According to the most recent Canadian Infrastructure Report card, all classes of infrastructure will further deteriorate—including water, sewer, stormwater, roads, bridges, recreation facilities—at the current rates of investment.
Gone are the days when we could budget for new infrastructure without considering the life cycle costs—namely operation, maintenance, renewal, disposal and replacement costs. Given the fact that the average cost of new infrastructure is only 20% of the total life cycle costs it seems remarkably short-sighted and burdensome to future generations to budget or make any decision without such accounting.
This financial pressure is further compounded by the fact that our community building model was predicated on continual economic growth. While this may be the reality for some municipalities, it is not the reality for many more.
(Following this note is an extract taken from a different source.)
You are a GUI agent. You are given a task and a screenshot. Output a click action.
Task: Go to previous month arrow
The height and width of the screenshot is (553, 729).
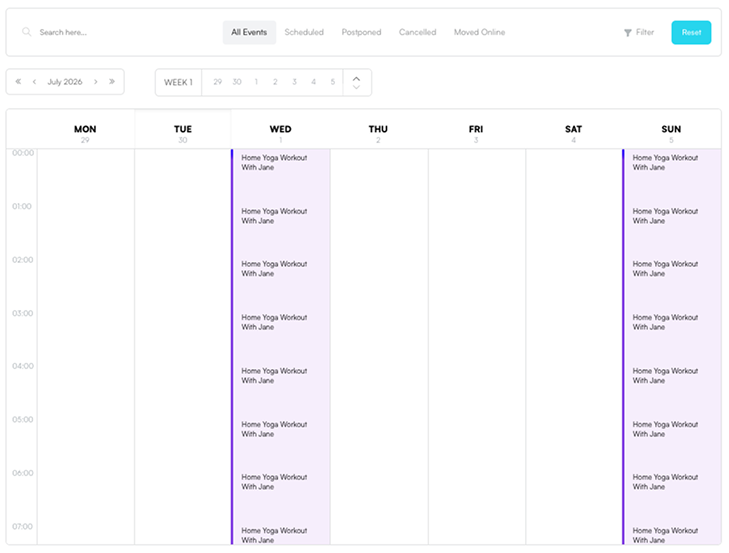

And where there is economic growth, it is not necessarily, like in days gone by, in the brick and mortar property tax paying operations – rather it is often in the creative economy.
Either way, our communities need to be prepared and resilient to sustain themselves during the widely anticipated global economic slowdown. Billionaire investor and Bridgewater Associates’ Ray Dalio told the world in Davos, Switzerland earlier this year that his “longer-term” fear about the next economic downturn is that the limitations of monetary policy combined with “greater political and social antagonism” will compound challenges and recovery.
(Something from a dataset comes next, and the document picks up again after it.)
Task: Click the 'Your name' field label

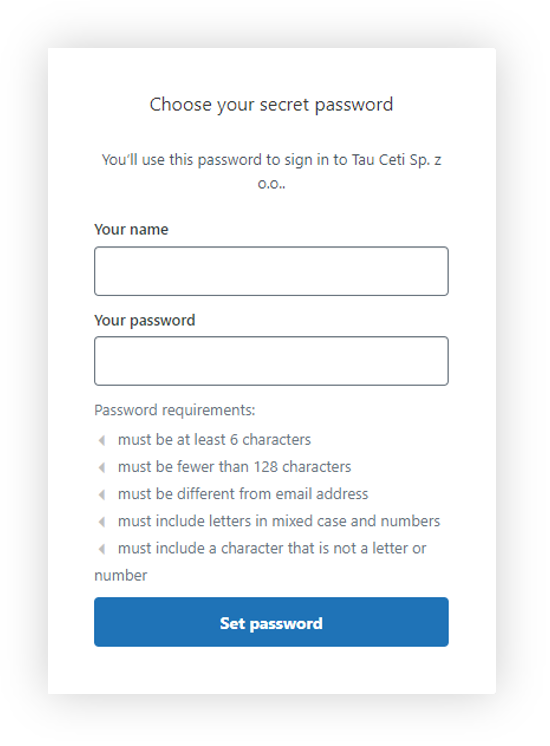Action: pos(131,229)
Dalio did not define what he means by longer-term, but mention of anything beyond the latest news headline is step in the right direction. A January 2019 BBC report titled The Perils of Short-Termism: Civilization’s Greatest Threat, describes our cultural “inability to look beyond the latest news cycle” as “one of the most dangerous traits of our generation”. The report describes this short-termism as manifesting itself in politics by defining the dominate decision-making time frame as “the term in office”. In corporations it is “the next quarter”.
Ojibwe Chief Sacred Waving Fathers of Burlington Heights, Upper Canada describes, in the mid-1800s, the ways of our civilization in this way: “Their motto seems to be ‘Money, money, get money, get rich, and be a gentleman.' With this sentiment, they fly about in every direction, like a swarm of bees, in search of the treasure that lies so near to their hearts.”
Swarming around does not foster the type of stewardship that is required for sustainable community building. A much wiser and more “sane, rational and human” model of stewardship would be the one espoused in this ancient Greek proverb: Society grows great when old men plant trees whose shade they know they shall never sit in.